As treasury bond yields begin to decrease, high-quality, high-yield dividend stocks will start to sell at a premium. So get them before they turn HOT.
Budgeting to Financial Freedom
It’s time to invest in our stocks. Now, it is time to put our money where our mouth is. We need to generate a total of $2,700 in annual dividend income—divided by three stocks.
For today’s example, I will use Altira (MO) for the January group, British American Tobacco (BTI) for the February group, and Pfizer (PFE) for the March group.
Each group needs to produce $900 in annual income. We can divide $900 by each stock’s yield to determine how much to invest.
To generate our $2,700 annual dividend income, we need to invest $12,145 in Altria (MO), $11,523 in British American Tobacco (BTI), and $13,761 in Pfizer (PFE).
To generate enough dividend income to pay our cell phone bill each month, we must invest a total of $37,429. Is saving this amount possible?
The Creative Blogger
The magic of dividend growth investing. Yes, it is possible to save this amount of money. It may not even take you very long if you are a high-earner.
The magic of dividend growth investing is that these companies aim to increase their dividend payment annually. When you pair their dividend raises with your cellphone price reductions, you create a magical situation.
Let’s say the three companies increase their dividends by three percent each of the next five years. Your dividend income would go from $2,700 to $2,781, to $ 2,864, to $2,950, to $3,038, and finally to $3,130.
Therefore, in five years, without adding any additional capital, your portfolio would generate $3,130. Imagine reducing your cellphone bill to $180, leaving you $80 per month of cash flow from dividends.
This stuff works as advertised.

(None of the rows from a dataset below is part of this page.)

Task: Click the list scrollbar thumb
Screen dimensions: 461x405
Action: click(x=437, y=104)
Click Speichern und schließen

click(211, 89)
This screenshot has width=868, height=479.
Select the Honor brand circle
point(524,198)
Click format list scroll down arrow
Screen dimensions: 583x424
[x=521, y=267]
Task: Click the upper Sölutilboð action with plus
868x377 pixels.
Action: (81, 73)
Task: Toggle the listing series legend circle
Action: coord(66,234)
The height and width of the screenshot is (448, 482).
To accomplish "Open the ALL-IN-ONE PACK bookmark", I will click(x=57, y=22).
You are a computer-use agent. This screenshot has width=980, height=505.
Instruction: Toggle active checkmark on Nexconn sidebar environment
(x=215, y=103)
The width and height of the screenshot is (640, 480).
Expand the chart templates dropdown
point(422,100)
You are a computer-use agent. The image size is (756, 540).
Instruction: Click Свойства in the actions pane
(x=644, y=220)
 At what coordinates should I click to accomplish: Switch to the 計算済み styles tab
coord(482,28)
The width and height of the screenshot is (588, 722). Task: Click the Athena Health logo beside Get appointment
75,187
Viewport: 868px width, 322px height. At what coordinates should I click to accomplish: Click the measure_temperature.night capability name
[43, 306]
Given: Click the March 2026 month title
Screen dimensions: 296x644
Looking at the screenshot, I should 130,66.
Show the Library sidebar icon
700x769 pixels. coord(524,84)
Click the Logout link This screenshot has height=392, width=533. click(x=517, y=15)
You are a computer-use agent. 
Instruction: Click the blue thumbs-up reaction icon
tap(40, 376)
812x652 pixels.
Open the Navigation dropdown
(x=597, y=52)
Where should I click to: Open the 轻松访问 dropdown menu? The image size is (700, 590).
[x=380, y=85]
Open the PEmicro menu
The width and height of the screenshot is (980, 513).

In July 2021, I received a $19.03 dividend from Phillip Morris on my Cash App. Four years later, in Jan 2025, I received a dividend of $23.03.
That’s a 21% increase plus my investments from $1,555 to $2,638—a 70% increase. So, the value of my holding increased, plus my dividend payments. I must be in heaven.
Investing is Essential for Freedom
Conclusion. Although I am a hardcore income investor, I cannot understate the power of dividend growth investing.
If you get your money into these powerful stocks, you will reap the benefits of compound interest. Additionally, you can pair this with the power of living below your means.
You can have a great life where your investments fund your lifestyle. All you must do is find a way to generate cash flow to invest.
Cash flow is the difference between income and expenses. You can create cash flow by budgeting every penny that comes into your household.
It may not sound fun, but you will ultimately be the winner. As you can see, your dividend growth investing will continue to compound in your favor.
Why should you be the only one working toward your financial freedom, when your stocks can assist? All you must do is hire them. Good Luck!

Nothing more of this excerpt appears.